Y el toro, ese toro de Palha, te devuelve a la realidad. Y el viento, ese vendaval tan incómodo, lo descompone todo.
Y Bolívar, por ejemplo, sabe que el primero no tiene un pase, pero tiene aún más claro que está en Madrid y debe exprimir la oportunidad. Y se esfuerza, y consigue con algunas tandas meritorias, bien plantado en la arena. Pero puede más la sosería de su oponente, y todo se diluye entre la apatía general. Es verdad que su toreo dice poco, pero lo intenta desesperadamente. Y suena un aviso antes de entrar a matar, porque busca el triunfo y se ha olvidado del tiempo. Y lo que para el público es ya una eternidad, para él es un instante que debe seguir aprovechando. Pero no puede ser. Tampoco le acompaña la suerte en el cuarto, malaje de verdad, cabezazos al aire, bronco... Imposible. Y el sueño se agota. ¡No puede ser, por Dios!
Peor fue el caso de Salvador Cortés, quien tampoco desprende exquisiteces de sus muñecas, pero sí honestidad y afición a carta cabal. Cortés tuvo que aguantar el mal trago de que algún sector de la plaza aplaudiera al quinto toro en el arrastre mientras a él le dedicaba unos pitos. La gente no es mala; solo estaba aburrida. Y el torero, desesperado en la búsqueda del triunfo, se hizo un lío ante un toro que era un puro despropósito, y no estuvo bien, sin ideas claras, con la ilusión ya perdida. Se plantó bien ante el segundo, muy descastado, con la cara por las nubes siempre, que se para y no repite el viaje. Y Cortés se pone pesado, y aguanta las protestas de quienes están ya cansados. Sin embargo, a él solo le importa el triunfo que había volado desde que el toro salió por chiqueros.
Mejor suerte, por decir algo, tuvo David Mora. Y una actitud más clara ante su lote: muy valiente y dispuesto ante su primero, que era un marrajo, y se justificó ante el soso y noble sexto, un manso jabonero que volvió hasta tres veces a los toriles cuando vio la plaza y la hora que era.
Terminó la corrida.

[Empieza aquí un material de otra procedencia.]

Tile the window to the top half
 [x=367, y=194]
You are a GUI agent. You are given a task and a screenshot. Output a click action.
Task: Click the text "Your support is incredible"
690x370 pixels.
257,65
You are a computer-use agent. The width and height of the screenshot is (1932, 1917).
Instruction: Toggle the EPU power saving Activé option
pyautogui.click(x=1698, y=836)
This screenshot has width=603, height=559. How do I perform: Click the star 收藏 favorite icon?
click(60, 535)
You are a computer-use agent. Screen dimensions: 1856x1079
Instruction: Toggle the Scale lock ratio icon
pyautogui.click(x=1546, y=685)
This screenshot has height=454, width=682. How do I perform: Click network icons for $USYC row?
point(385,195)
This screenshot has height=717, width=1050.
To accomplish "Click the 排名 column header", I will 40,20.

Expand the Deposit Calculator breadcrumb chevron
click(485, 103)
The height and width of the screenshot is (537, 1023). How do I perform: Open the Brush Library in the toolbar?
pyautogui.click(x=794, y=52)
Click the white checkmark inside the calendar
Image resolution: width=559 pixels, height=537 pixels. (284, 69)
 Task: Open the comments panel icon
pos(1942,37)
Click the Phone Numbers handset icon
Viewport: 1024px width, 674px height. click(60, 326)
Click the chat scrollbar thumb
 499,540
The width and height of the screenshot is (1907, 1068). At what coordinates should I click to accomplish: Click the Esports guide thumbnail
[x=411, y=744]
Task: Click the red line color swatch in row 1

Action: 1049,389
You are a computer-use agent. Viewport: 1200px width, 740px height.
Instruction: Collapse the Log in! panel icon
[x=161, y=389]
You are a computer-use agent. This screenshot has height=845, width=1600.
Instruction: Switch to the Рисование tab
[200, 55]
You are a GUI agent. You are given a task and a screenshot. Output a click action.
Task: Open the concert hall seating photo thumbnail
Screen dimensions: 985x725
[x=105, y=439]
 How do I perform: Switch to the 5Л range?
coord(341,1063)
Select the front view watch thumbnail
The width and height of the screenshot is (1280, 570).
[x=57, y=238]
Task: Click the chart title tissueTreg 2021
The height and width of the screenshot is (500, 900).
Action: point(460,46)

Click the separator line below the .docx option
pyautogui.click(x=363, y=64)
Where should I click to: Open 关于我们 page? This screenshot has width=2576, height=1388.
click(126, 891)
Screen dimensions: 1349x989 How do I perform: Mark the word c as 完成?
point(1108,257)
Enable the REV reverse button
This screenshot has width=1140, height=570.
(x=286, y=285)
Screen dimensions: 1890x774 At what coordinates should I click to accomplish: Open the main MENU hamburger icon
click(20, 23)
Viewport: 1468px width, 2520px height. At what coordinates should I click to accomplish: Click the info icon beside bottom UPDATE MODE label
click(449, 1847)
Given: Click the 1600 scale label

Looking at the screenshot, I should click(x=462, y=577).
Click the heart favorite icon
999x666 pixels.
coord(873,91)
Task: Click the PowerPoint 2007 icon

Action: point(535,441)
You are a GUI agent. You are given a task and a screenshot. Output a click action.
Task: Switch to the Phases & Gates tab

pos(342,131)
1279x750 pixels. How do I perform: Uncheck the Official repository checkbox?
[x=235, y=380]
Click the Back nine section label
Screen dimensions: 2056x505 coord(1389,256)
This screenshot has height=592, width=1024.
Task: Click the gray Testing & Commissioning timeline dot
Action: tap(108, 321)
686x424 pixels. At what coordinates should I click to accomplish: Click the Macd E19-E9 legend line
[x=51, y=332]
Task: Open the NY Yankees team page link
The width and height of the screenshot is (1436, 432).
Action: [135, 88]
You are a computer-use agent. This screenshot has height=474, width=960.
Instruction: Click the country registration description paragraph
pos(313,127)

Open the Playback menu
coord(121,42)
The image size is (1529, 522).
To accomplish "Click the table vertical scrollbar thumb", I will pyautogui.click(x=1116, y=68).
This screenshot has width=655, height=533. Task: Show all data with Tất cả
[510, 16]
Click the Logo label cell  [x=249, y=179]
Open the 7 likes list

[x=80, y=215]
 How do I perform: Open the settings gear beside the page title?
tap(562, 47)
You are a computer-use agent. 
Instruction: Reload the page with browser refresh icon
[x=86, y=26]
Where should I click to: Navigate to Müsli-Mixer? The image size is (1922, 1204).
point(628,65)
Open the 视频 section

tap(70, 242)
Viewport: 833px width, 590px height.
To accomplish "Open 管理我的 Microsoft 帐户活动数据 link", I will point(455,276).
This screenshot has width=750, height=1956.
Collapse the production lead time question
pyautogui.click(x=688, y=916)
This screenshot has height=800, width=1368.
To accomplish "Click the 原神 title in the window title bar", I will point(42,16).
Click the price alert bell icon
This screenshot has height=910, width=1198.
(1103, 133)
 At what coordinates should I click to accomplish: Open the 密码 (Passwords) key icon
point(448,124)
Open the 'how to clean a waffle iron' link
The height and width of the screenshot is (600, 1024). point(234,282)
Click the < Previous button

Y, ahora, qué. Una ducha en el hotel, una estancia vacía y silenciosa y una cabeza que está a punto de estallar. Hay que buscar excusas o razones ciertas para seguir adelante. Hay que volver al entrenamiento, no hay lugar para la desesperanza. El triunfo está ahí para todos y algún día, ojalá será suyo. El campo espera de nuevo, el toreo de salón, un tentadero en casa de un ganadero generoso... Ahí está siempre ese amigo que nunca abandona y te ofrece el acicate necesario para continuar. ¡Tú vales mucho! Cuando está terminando de arreglarse, se abre la puerta de la habitación. Es el apoderado. El torero desvía la mirada. Se niega a preguntar cuándo es la próxima...
Pitos
- La corrida de Palha no superó el examen de la presentación que exige Madrid. Toros muy desiguales, feos, destartalados y, además, mansos y deslucidos.
Ovación
- Domingo Navarro, subalterno de la cuadrilla de Bolívar, es un prodigio de inteligencia y generosidad en el ruedo. Siempre atento, siempre bien colocado, su presencia es una garantía para todos, Ayer, su capote fue, como siempre, providencial.